:: Activity ::
Go through the listing below and repeat it exactly, omitting each picture.

:: Data for analysis ::
☆ ☆ ☆ ☆ ☆ ☆ ☆

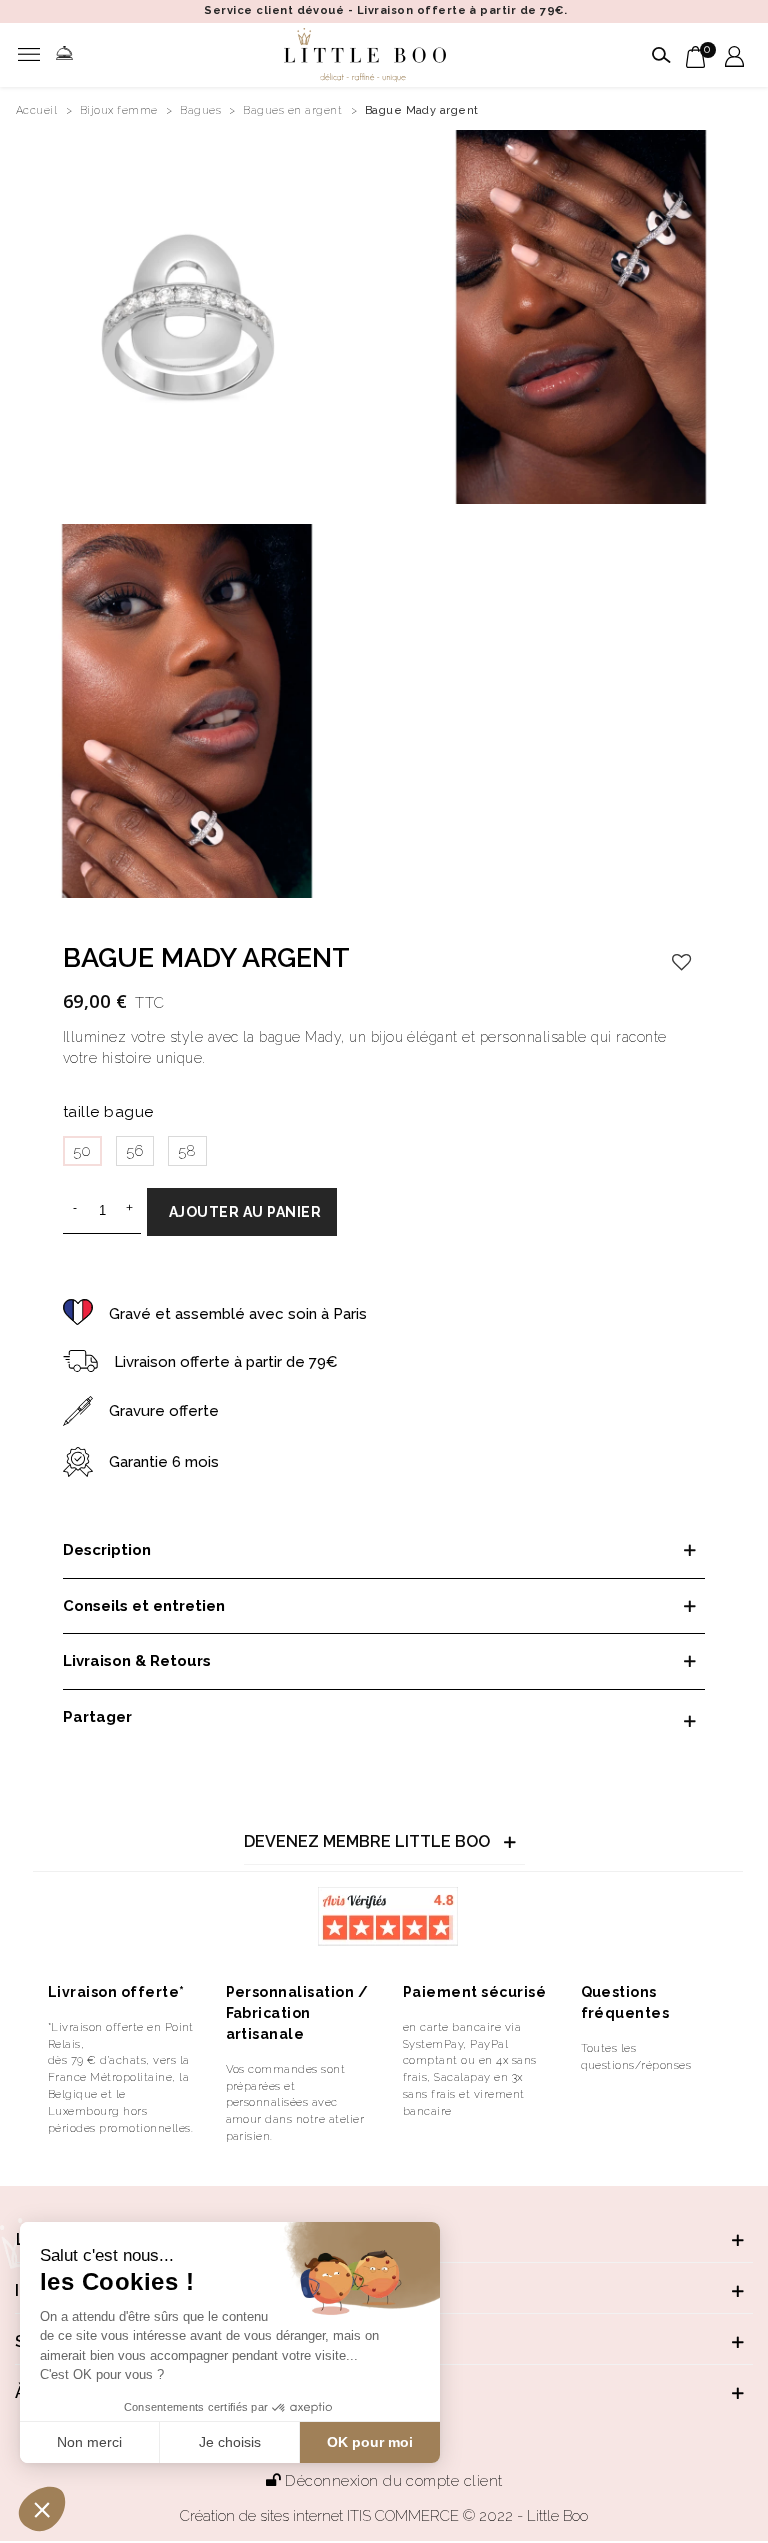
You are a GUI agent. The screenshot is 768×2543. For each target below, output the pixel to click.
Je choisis (230, 2442)
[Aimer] (682, 962)
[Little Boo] (365, 55)
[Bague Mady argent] (187, 316)
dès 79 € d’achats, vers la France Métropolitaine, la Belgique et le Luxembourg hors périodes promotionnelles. (120, 2093)
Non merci (89, 2442)
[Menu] (34, 55)
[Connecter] (734, 55)
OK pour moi (370, 2442)
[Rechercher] (658, 55)
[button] (42, 2509)
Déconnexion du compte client (393, 2481)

☆ ☆ ☆ ☆ ☆ ☆ ☆

:: The completed task ::
You are a GUI agent. The screenshot is 768×2543. For each target below, output the pixel to click.
Je choisis (230, 2442)
[Aimer] (682, 962)
[Little Boo] (365, 55)
[Bague Mady argent] (187, 316)
dès 79 € d’achats, vers la France Métropolitaine, la Belgique et le Luxembourg hors périodes promotionnelles. (120, 2093)
Non merci (89, 2442)
[Menu] (34, 55)
[Connecter] (734, 55)
OK pour moi (370, 2442)
[Rechercher] (658, 55)
[button] (42, 2509)
Déconnexion du compte client (393, 2481)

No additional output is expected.